GPI Papua: Otsus Bisa Jadi Malapetaka bagi Papua
GUNUNGSITOLI, SATUHARAPAN.COM – Sekretaris Umum Gereja Protestan Indonesia di Papua (GPI Papua) Pdt Janusia Salu memperingatkan bahwa Otonomi Khusus bisa menjadi malapetaka bagi rakyat Papua. Selain itu ia mendorong agar keberadaan Biro Papua dalam pengurus harian Persekutuan Gereja-gereja di Indonesia tetap ada pada kepengurusan periode 2014-2019. Berikut petikan wawancara satuharapan.com dengan mantan Ketua STT GPI Papua ini, Jumat (14/11).
Satuharapan.com: Bagaimana PGI menangani masalah Papua dengan adanya Biro Papua di PGI?
Pdt J. Salu: Saya pikir persoalan-persoalan Papua ini adalah persoalan yang kompleks.
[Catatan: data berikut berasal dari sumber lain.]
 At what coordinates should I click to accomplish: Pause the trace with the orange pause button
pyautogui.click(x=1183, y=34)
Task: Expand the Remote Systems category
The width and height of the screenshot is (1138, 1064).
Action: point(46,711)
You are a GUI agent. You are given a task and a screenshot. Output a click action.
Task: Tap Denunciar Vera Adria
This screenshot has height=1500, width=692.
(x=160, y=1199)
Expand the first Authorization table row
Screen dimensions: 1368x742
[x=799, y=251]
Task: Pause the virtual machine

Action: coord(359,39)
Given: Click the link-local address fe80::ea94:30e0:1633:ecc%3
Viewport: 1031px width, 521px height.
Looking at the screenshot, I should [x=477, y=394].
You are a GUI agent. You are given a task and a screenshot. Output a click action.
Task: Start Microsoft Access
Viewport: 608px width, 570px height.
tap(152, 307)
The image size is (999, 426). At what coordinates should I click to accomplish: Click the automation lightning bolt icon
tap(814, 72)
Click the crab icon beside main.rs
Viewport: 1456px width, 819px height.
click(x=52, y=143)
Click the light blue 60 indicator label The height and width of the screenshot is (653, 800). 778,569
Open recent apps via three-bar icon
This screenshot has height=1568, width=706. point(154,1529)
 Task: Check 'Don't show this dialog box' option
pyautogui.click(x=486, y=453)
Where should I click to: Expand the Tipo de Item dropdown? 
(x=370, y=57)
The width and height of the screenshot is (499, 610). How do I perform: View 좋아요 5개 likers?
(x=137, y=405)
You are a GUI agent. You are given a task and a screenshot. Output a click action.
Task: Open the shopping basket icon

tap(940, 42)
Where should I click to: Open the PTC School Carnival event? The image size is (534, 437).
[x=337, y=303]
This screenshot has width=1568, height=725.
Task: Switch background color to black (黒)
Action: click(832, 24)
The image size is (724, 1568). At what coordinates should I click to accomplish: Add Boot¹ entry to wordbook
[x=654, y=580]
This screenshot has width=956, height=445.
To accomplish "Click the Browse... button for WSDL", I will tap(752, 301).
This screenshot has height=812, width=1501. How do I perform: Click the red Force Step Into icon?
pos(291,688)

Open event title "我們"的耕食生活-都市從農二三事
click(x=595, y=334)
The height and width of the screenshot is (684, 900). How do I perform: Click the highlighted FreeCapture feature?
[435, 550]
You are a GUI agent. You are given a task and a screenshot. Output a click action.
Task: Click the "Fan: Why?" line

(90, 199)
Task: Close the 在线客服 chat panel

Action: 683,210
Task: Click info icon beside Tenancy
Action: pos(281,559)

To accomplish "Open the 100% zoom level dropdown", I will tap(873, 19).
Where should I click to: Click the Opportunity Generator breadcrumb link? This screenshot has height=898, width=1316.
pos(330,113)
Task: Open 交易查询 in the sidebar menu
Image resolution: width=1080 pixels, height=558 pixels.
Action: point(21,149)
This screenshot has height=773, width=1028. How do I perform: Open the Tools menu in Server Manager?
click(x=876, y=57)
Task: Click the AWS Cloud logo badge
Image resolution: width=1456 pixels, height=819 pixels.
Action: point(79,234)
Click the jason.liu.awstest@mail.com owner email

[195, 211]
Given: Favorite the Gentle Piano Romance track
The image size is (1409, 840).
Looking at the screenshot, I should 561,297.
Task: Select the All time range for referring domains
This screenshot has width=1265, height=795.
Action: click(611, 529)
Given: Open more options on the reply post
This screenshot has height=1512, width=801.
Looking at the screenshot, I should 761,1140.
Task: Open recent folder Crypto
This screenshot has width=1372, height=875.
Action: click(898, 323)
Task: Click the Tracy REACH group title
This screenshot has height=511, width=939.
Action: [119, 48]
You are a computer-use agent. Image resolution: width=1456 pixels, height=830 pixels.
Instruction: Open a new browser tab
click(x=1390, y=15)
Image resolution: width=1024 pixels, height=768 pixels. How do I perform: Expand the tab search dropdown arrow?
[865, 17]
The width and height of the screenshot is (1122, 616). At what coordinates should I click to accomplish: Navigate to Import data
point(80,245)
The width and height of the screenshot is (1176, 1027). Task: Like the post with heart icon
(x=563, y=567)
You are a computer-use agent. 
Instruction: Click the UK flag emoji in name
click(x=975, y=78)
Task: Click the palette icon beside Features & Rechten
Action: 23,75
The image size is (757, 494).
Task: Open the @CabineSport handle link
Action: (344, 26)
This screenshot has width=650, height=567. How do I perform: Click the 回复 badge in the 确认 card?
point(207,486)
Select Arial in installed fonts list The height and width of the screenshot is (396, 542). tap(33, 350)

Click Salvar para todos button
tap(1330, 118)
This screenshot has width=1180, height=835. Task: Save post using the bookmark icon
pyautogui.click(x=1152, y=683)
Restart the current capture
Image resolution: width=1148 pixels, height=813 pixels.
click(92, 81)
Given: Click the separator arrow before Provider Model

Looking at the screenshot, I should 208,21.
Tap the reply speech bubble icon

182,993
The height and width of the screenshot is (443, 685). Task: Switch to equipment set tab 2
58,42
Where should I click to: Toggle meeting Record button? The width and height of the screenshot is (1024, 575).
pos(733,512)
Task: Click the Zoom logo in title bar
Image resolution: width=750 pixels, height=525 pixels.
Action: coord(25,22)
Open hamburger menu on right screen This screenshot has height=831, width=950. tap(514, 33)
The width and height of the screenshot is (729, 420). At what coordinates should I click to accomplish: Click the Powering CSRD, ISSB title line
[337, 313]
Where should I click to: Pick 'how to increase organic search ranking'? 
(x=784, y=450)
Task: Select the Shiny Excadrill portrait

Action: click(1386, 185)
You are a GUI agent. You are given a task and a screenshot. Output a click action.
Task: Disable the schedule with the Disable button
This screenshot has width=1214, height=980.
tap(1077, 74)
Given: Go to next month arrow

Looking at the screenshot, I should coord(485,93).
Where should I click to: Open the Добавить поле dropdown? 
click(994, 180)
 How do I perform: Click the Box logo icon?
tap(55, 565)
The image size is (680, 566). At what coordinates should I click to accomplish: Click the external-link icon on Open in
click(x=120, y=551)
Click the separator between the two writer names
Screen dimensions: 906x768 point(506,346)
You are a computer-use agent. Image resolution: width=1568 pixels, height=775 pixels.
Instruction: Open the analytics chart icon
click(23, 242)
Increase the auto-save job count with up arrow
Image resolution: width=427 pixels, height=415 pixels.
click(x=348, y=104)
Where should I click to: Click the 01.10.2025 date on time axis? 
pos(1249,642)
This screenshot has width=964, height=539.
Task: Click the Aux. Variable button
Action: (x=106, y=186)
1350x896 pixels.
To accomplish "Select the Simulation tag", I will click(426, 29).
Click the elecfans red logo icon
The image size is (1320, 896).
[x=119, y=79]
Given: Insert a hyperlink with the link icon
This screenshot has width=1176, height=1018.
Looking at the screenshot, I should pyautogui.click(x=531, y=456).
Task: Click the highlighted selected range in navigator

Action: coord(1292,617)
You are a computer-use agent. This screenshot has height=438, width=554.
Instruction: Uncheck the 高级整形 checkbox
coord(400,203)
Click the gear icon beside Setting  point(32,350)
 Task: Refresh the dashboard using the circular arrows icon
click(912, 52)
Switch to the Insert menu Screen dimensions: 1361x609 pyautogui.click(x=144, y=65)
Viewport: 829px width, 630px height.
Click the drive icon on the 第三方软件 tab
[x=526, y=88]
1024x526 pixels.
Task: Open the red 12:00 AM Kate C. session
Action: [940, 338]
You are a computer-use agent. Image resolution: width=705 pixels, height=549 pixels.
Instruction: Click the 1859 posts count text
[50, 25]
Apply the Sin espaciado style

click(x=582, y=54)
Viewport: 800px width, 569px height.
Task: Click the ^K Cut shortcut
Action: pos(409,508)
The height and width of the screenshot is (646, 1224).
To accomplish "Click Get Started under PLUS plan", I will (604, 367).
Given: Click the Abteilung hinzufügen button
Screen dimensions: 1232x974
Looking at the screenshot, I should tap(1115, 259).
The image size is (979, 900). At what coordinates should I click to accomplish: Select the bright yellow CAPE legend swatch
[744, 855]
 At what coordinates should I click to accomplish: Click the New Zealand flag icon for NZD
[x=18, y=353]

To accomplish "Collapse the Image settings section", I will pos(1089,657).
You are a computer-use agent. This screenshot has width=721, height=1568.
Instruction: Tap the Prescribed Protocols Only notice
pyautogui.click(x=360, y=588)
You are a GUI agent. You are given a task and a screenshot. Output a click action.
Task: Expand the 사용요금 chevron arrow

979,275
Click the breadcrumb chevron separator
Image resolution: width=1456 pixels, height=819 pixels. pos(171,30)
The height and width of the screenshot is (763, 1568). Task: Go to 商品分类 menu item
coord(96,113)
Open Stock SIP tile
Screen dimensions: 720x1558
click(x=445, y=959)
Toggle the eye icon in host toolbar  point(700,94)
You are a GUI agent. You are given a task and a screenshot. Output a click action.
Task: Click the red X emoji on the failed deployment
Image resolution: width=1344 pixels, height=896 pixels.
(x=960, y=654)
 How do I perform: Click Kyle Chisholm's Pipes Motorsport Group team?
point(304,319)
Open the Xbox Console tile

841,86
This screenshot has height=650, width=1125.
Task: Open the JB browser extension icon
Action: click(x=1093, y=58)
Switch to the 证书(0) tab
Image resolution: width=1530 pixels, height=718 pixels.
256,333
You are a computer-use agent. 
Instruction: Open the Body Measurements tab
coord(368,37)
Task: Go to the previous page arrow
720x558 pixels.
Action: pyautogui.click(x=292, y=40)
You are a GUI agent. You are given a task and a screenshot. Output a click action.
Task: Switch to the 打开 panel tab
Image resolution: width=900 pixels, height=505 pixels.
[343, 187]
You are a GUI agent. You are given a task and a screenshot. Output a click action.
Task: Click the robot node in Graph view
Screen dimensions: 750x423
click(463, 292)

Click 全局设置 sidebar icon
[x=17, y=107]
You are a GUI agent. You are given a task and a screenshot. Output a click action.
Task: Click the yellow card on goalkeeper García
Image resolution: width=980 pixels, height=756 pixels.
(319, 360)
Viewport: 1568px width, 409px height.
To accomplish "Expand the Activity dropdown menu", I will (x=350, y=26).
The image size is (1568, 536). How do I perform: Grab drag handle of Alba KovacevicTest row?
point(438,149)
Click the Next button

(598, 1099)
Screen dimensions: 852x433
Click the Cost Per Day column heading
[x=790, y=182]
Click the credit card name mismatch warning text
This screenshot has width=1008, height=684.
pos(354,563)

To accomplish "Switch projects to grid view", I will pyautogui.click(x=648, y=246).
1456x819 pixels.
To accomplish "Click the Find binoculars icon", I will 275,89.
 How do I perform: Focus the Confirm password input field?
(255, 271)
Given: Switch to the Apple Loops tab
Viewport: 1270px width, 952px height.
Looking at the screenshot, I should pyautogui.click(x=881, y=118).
Dan, PGI lewat program yang ada dengan mengangkat dalam laporannya tentang masalah Papua, itu sudah cukup meski perlu disadari belum menjawab seluruh persoalan. Sebab, ada ranah-ranah yang tidak mudah dimasuki gereja. Sebab, kita berhadapan dengan aturan-aturan pemerintah dan ada aturan yang tidak kelihatan dalam budaya masyarakat.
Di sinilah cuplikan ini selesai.